International Accounting Day is celebrated on November 10th

 

International Accounting Day is the professional holiday of all accountants, and is also frequently referred to as International Accountant’s Day. It is celebrated on November 10th every year. Even though many countries have designated some local date for praising accountants, November 10th is the date that unites all people in the profession.

So what is the story of Accountant’s Day?

On November 10, 1494, a book titled Summa de Arithmetica, Geometria, Proportioni et Proportionalita (Everything About Arithmetic, Geometry and Proportion) was published in Venice. This was the first book that aimed to summarize the mathematical knowledge of those days. One of the tractatus of the Summa, entitled «Particularis de computis et scripturis» (About accounts and other writings) provides a detailed description of Venetian book-keeping. This was the first printed essay on doubleentry bookkeeping – called «Method of Venice» – and was direct base of some widespread works on mercantile accounting. The author of the book was Italian mathematician and Franciscan friar Luca Bartolomeo de Pacioli. Although double-entry bookkeeping had been around for centuries, Pacioli’s 27-page treatise on the subject has earned him the title “The Father of Modern Accounting.” The system he published included most of the accounting cycle as we know it today.

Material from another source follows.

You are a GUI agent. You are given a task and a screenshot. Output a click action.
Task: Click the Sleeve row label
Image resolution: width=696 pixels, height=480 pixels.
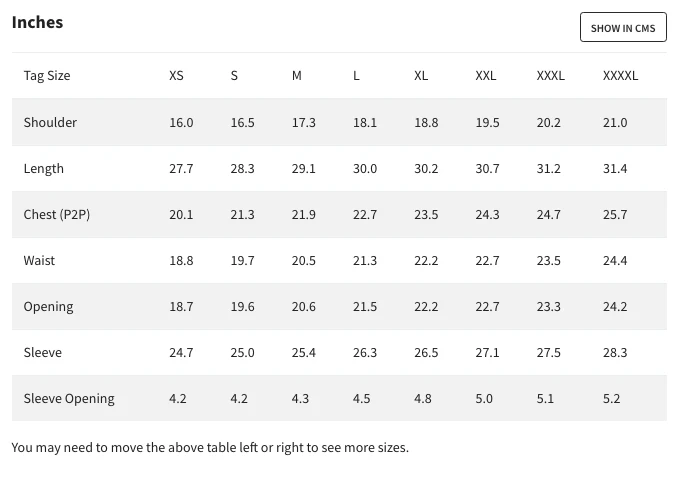click(x=43, y=352)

He described the use of journals and ledgers, and warned that a person should not go to sleep at night until the debits equalled the credits. His ledger had accounts for assets (including receivables and inventories), liabilities, capital, income, and expenses — the account categories that are reported on an organization’s balance sheet and income statement, respectively. He demonstrated year-end closing entries and proposed that a trial balance be used to prove a balanced ledger. Also, his treatise touches on a wide range of related topics from accounting ethics to cost accounting.